*ACTIVITY LIST*.
1: Using the passage on EvalC3 and QCA below, decide whether each statement (a), (b), (c) agrees with it. Answer yes or no for each, and quote the deciding words of the passage.
(a) EvalC3 gives users a choice of four different search algorithms.
(b) The writer's view that the McCluskey algorithm has trouble with limited diversity has been rigorously tested.
(c) The EvalC3 results were in outright contradiction with the QCA analyses.
2: Answer these questions from the passage on EvalC3 and QCA below, labeling your answers (a), (b), (c).
(a) How many stages does the EvalC3 workflow have?
(b) What is the name of the minimisation algorithm that QCA software uses?
(c) Which two example categories does the passage give for the Compare Cases worksheet?
3: The passage on EvalC3 and QCA below describes the Compare Cases worksheet. List every way that worksheet can identify a case or find a case related to it.

*DOCUMENT SEGMENT*.
┌──
In contrast to QCA software, EvalC3 has a number of built-in tools and some associated guidance on the EvalC3 website, on how to think about case selection as a step between cross-case analysis and subsequent within-case analysis.  One of the steps in the seven-stage EvalC3 workflow (Compare Models) is the generation of a table that compares the case coverage of multiple selected alternative models found by one’s analysis to that point.  This enables the identification of cases which are covered by two or more models.  These types of cases would clearly warrant subsequent within-case investigation.

Another step in the EvalC3 workflow called Compare Cases, provides another means of identifying specific cases for follow-up within-case investigations.  In this worksheet individual cases can be identified as modal or extreme examples within various categories that may be of interest e.g. True Positives, False Positives, et cetera.  It is also possible to identify for a chosen case what other case is most similar and most different to that case, when all its attributes available in the dataset are considered.  These measurement capacities are backed up by technical advice on the EvalC3 website on the particular types of questions that can be asked in relation to different types of cases selected on the basis of their similarities and differences. Your comments on these suggested strategies would be very welcome.

I should explain...

...why the models found by EvalC3 were different from those found from the QCA analysis.  QCA software finds solutions i.e. predictive models by reducing all the configurations found in a truth table down to the smallest possible set, using what is known as a minimisation algorithm called the Quine McCluskey algorithm.

In contrast, EvalC3 provides users with a choice of four different search algorithms combined with multiple alternative performance measures that can be used to automatically assess the results generated by those search algorithms. All algorithms have their strengths and weaknesses, in terms of the kinds of results they can find and cannot find, including the QCA Quine McCluskey algorithm and the simple machine learning algorithms built into EvalC3. I think the McCluskey algorithm has particular problems with datasets which have limited diversity, in other words, where cases only represent a small proportion of all the possible combinations of the conditions documented in the dataset. Whereas the simple search algorithms built into EvalC3 don't experience that is a difficulty. This is my conjecture, not yet rigorously tested.

[In the above data set the cases represented the two data sets analysed represented 47% and 68% of all the possible configurations given the presence of five different conditions]

While EvalC3 results described above did differ from the QCA analyses, they were not in outright contradiction. The same has been my experience when I reanalysed other QCA datasets. EvalC3 will either simply duplicate the QCA findings or produce variations on those, and often those which are better performing.
└──
*DATA EXCERPT*.
┌──
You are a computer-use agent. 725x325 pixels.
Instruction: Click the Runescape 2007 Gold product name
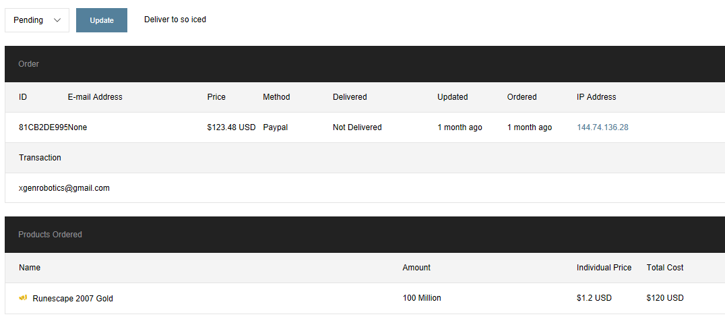tap(73, 298)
└──
*ANSWER SET*.
1:
(a) Yes: "EvalC3 provides users with a choice of four different search algorithms"
(b) No: "This is my conjecture, not yet rigorously tested."
(c) No: "they were not in outright contradiction."

2:
(a) Seven.
(b) The Quine McCluskey algorithm.
(c) True Positives and False Positives.

3:
- As a modal example within a category
- As an extreme example within a category
- The other case most similar to a chosen case
- The other case most different from a chosen case